— Requirement —
Drop the pictures from the entries below, then reproduce the rest exactly.

::::::::::

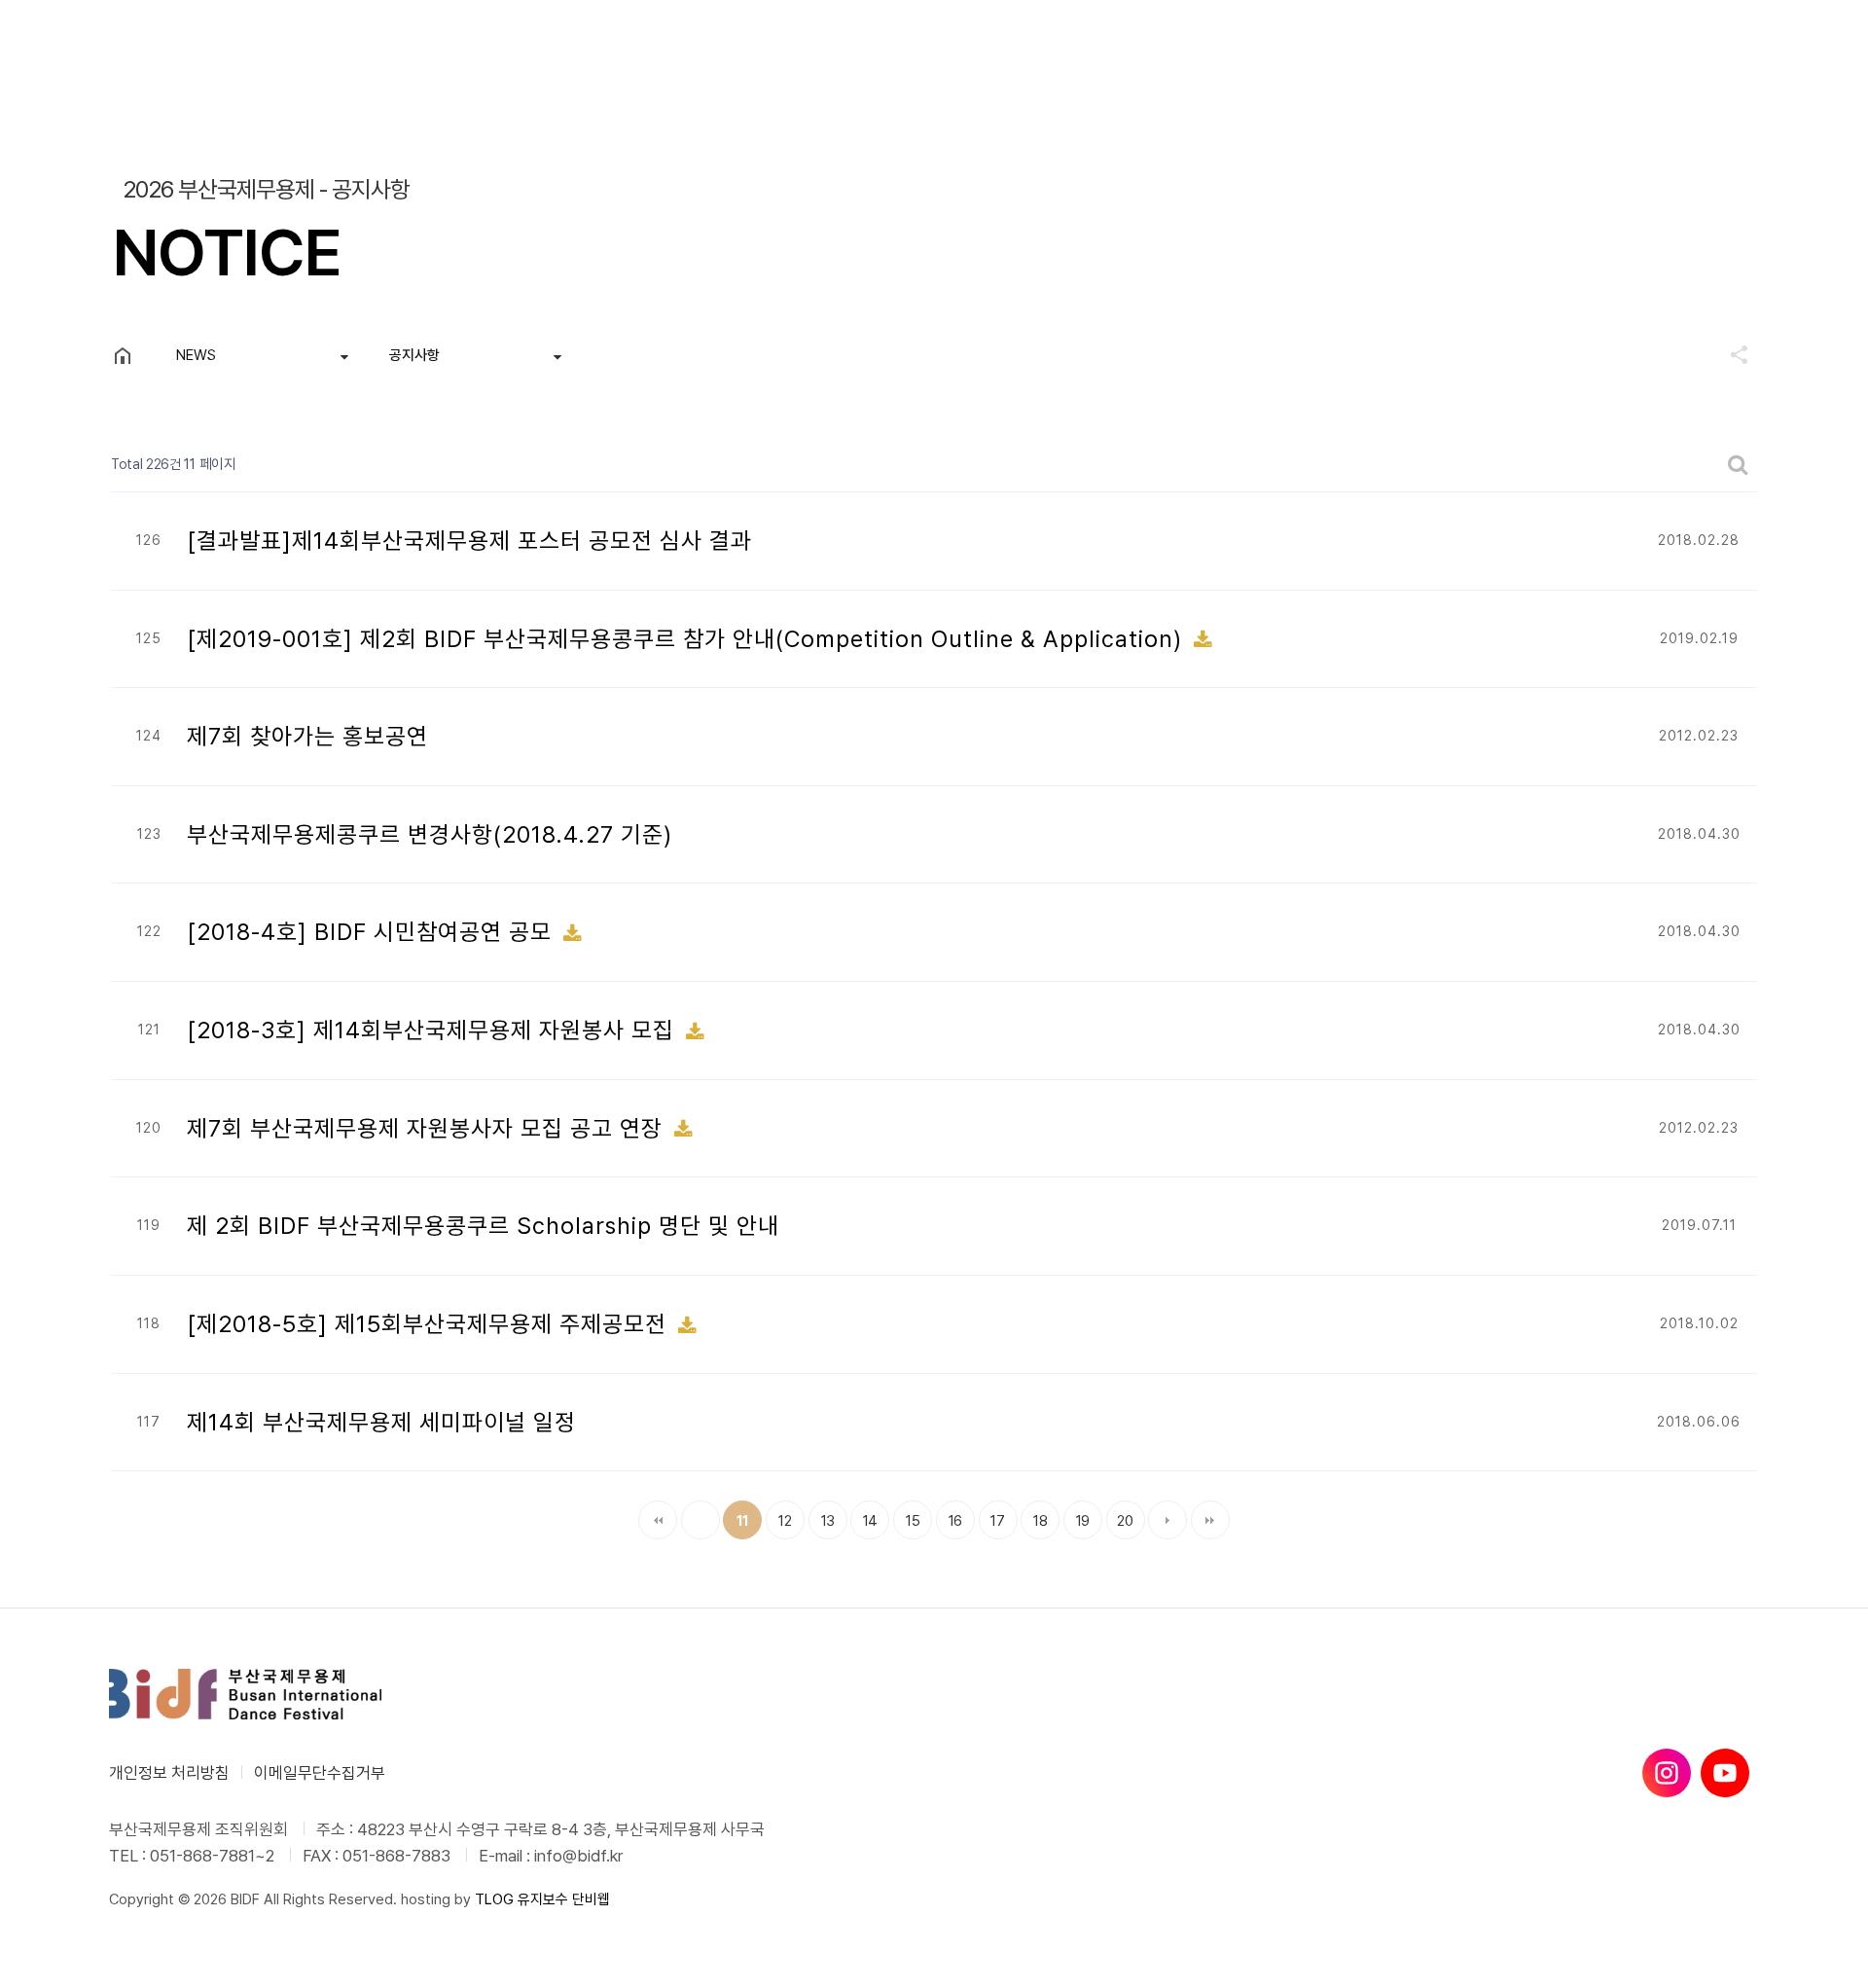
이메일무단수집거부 (319, 1773)
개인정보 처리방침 (169, 1773)
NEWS (196, 355)
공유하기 (1730, 354)
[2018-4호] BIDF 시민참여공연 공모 (372, 932)
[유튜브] (1725, 1773)
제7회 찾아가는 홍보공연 (307, 736)
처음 (657, 1519)
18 (1034, 1515)
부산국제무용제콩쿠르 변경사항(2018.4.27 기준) (429, 834)
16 (949, 1515)
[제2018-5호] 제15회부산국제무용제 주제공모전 (430, 1324)
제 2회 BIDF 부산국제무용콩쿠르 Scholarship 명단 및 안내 (483, 1225)
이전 (700, 1519)
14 (864, 1515)
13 (821, 1515)
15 (906, 1515)
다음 (1167, 1519)
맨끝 (1210, 1519)
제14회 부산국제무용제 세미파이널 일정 (381, 1422)
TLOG (494, 1899)
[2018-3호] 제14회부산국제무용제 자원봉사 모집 (434, 1030)
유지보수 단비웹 (564, 1899)
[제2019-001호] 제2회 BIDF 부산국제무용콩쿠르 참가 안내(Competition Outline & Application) (688, 639)
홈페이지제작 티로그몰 (174, 1919)
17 (992, 1515)
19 (1076, 1515)
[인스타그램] (1666, 1773)
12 (779, 1515)
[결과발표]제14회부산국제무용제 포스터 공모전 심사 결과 (469, 540)
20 (1119, 1515)
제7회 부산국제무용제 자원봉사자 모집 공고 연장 (428, 1128)
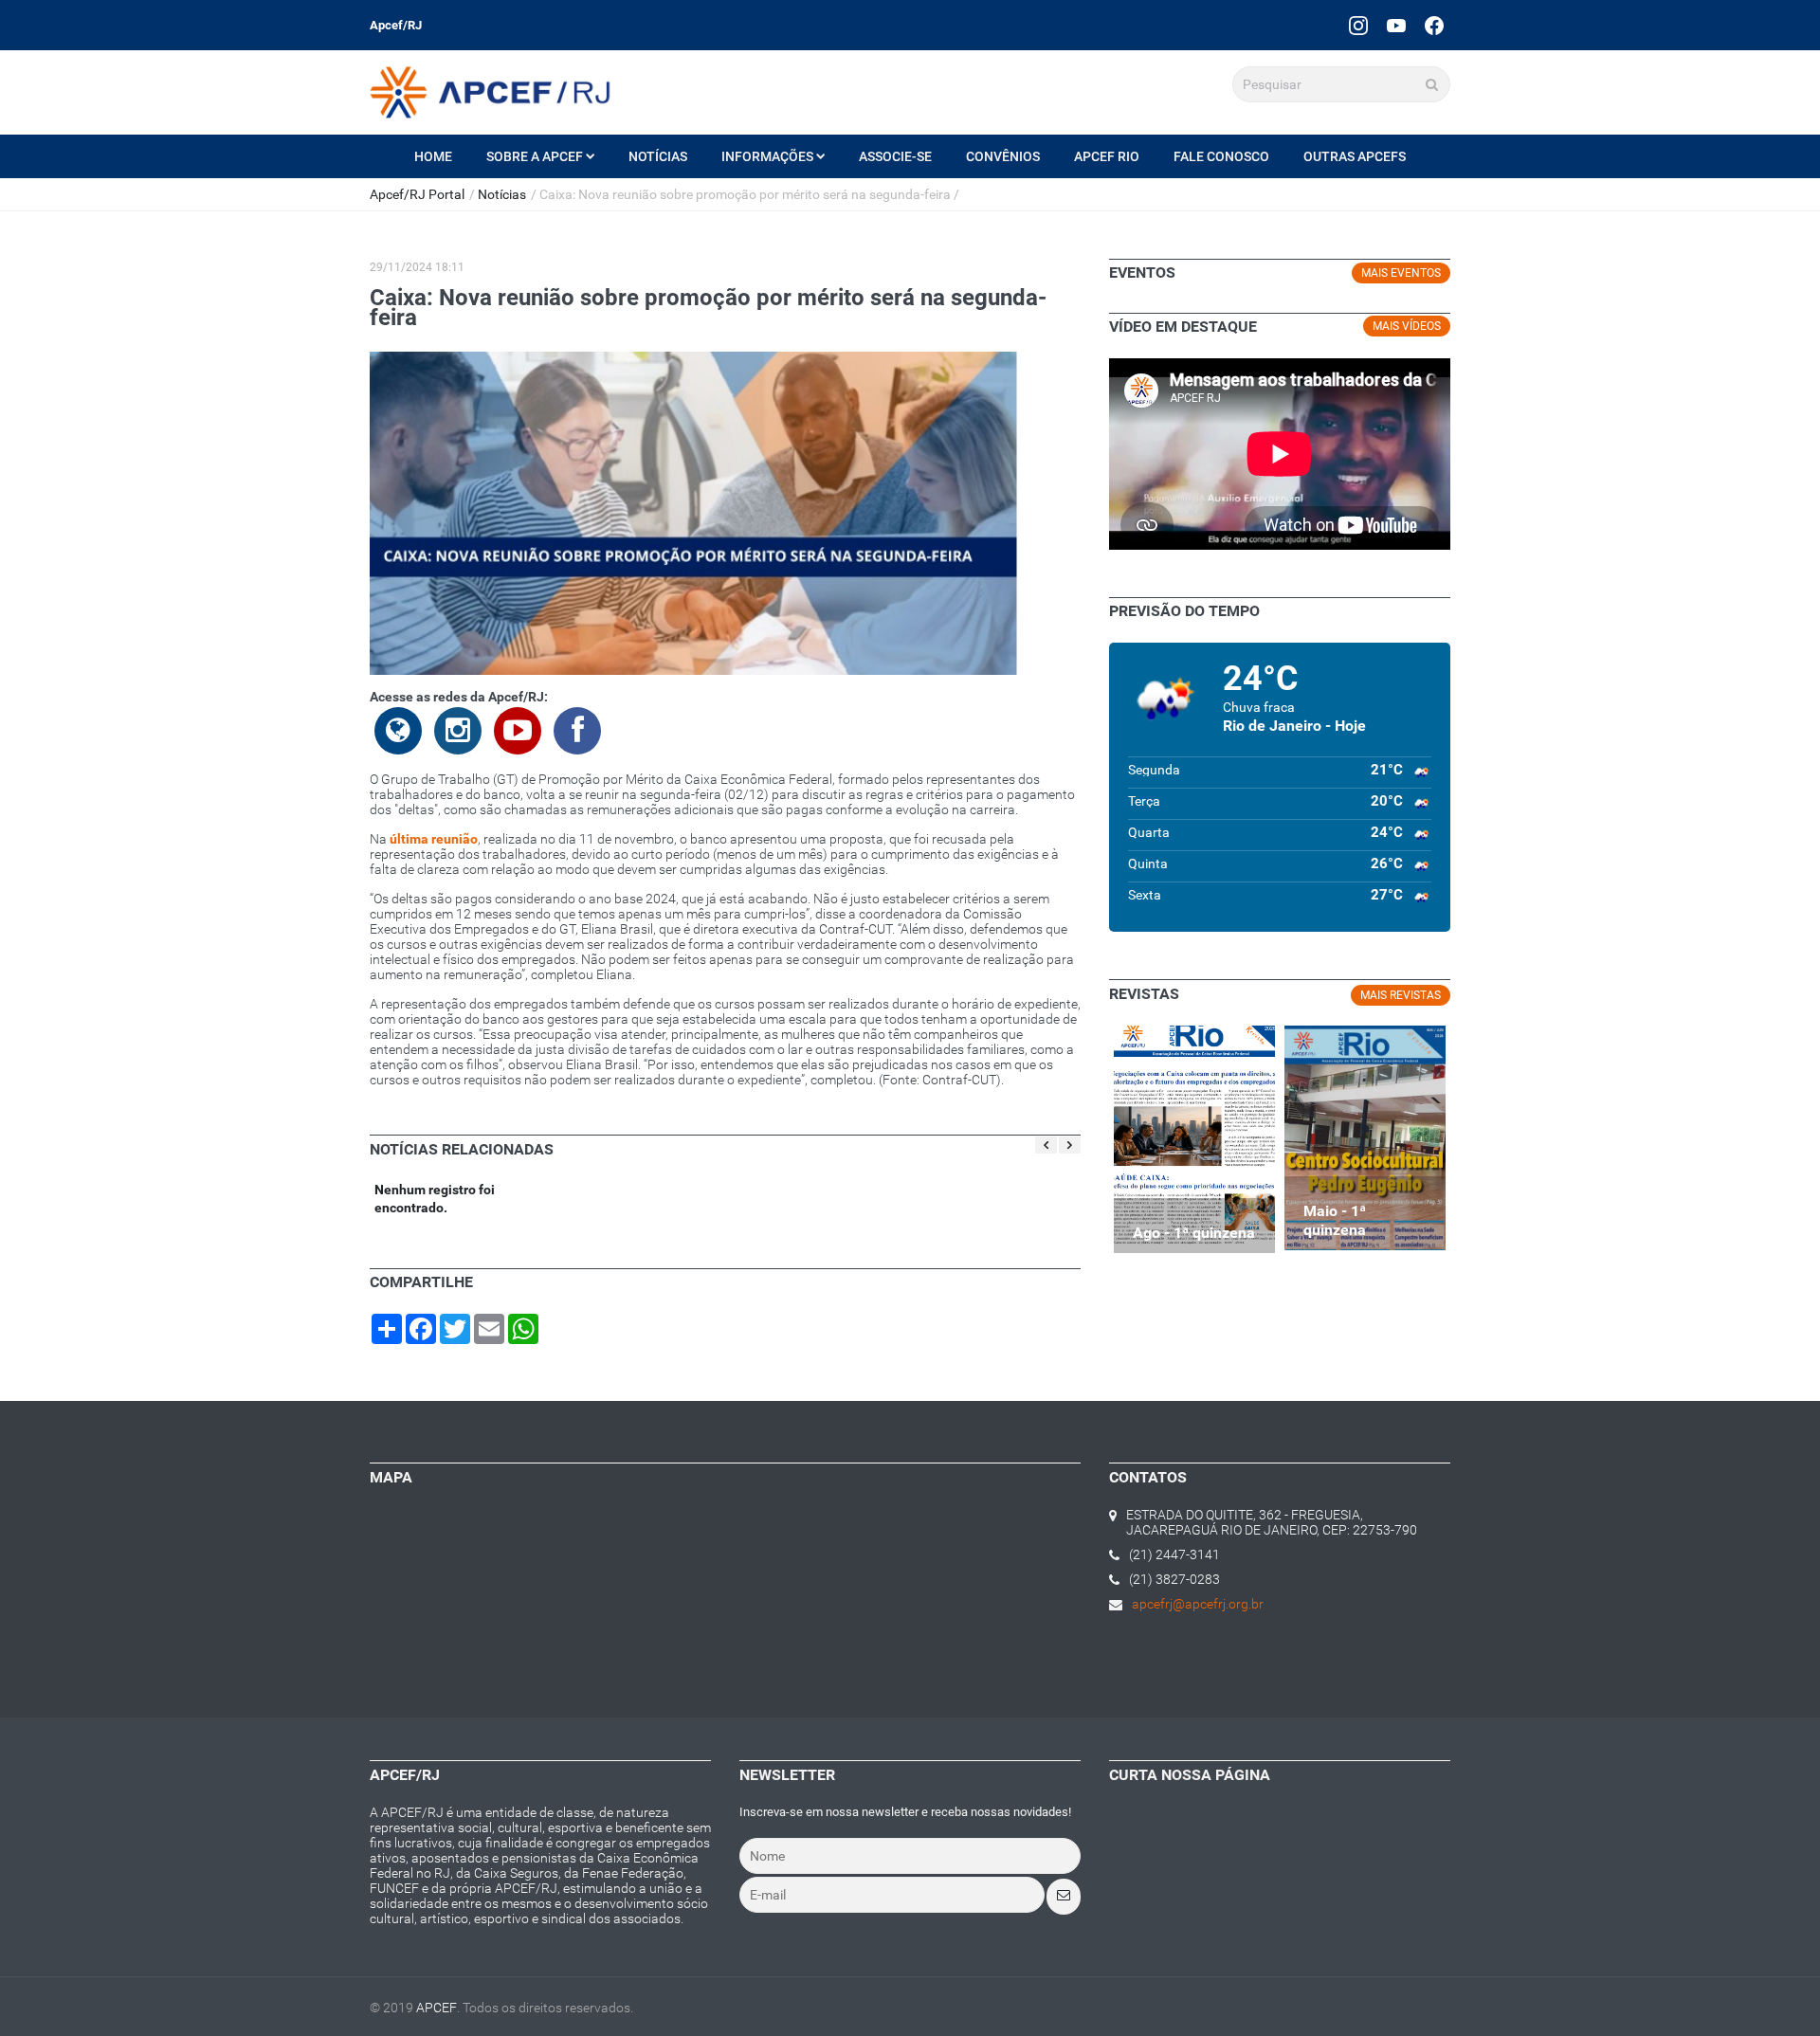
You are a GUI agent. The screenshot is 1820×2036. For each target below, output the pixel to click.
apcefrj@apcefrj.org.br (1198, 1603)
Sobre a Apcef (534, 156)
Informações (767, 156)
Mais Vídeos (1407, 326)
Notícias (657, 156)
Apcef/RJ (396, 25)
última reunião (434, 838)
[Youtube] (1395, 25)
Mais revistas (1400, 995)
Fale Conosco (1221, 156)
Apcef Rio (1106, 156)
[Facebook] (1433, 25)
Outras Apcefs (1354, 156)
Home (433, 156)
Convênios (1003, 156)
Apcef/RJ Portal (417, 194)
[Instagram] (1357, 25)
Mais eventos (1401, 273)
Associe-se (895, 156)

::::::::::

— Result of this exercise —
이메일무단수집거부 (319, 1773)
개인정보 처리방침 (169, 1773)
NEWS (196, 355)
공유하기 (1730, 354)
[2018-4호] BIDF 시민참여공연 공모 (372, 932)
[유튜브] (1725, 1773)
제7회 찾아가는 홍보공연 (307, 736)
처음 (657, 1519)
18 (1034, 1515)
부산국제무용제콩쿠르 변경사항(2018.4.27 기준) (429, 834)
16 (949, 1515)
[제2018-5호] 제15회부산국제무용제 주제공모전 (430, 1324)
제 2회 BIDF 부산국제무용콩쿠르 Scholarship 명단 및 안내 (483, 1225)
이전 (700, 1519)
14 (864, 1515)
13 (821, 1515)
15 (906, 1515)
다음 (1167, 1519)
맨끝 (1210, 1519)
제14회 부산국제무용제 세미파이널 일정 (381, 1422)
TLOG (494, 1899)
[2018-3호] 제14회부산국제무용제 자원봉사 모집 (434, 1030)
유지보수 단비웹 (564, 1899)
[제2019-001호] 제2회 BIDF 부산국제무용콩쿠르 참가 안내(Competition Outline & Application) (688, 639)
홈페이지제작 티로그몰 (174, 1919)
17 (992, 1515)
19 (1076, 1515)
[인스타그램] (1666, 1773)
12 (779, 1515)
[결과발표]제14회부산국제무용제 포스터 공모전 심사 결과 (469, 540)
20 (1119, 1515)
제7회 부산국제무용제 자원봉사자 모집 공고 연장 (428, 1128)
You are a GUI agent. The screenshot is 1820×2036. For each target below, output the pixel to click.
apcefrj@apcefrj.org.br (1198, 1603)
Sobre a Apcef (534, 156)
Informações (767, 156)
Mais Vídeos (1407, 326)
Notícias (657, 156)
Apcef/RJ (396, 25)
última reunião (434, 838)
[Youtube] (1395, 25)
Mais revistas (1400, 995)
Fale Conosco (1221, 156)
Apcef Rio (1106, 156)
[Facebook] (1433, 25)
Outras Apcefs (1354, 156)
Home (433, 156)
Convênios (1003, 156)
Apcef/RJ Portal (417, 194)
[Instagram] (1357, 25)
Mais eventos (1401, 273)
Associe-se (895, 156)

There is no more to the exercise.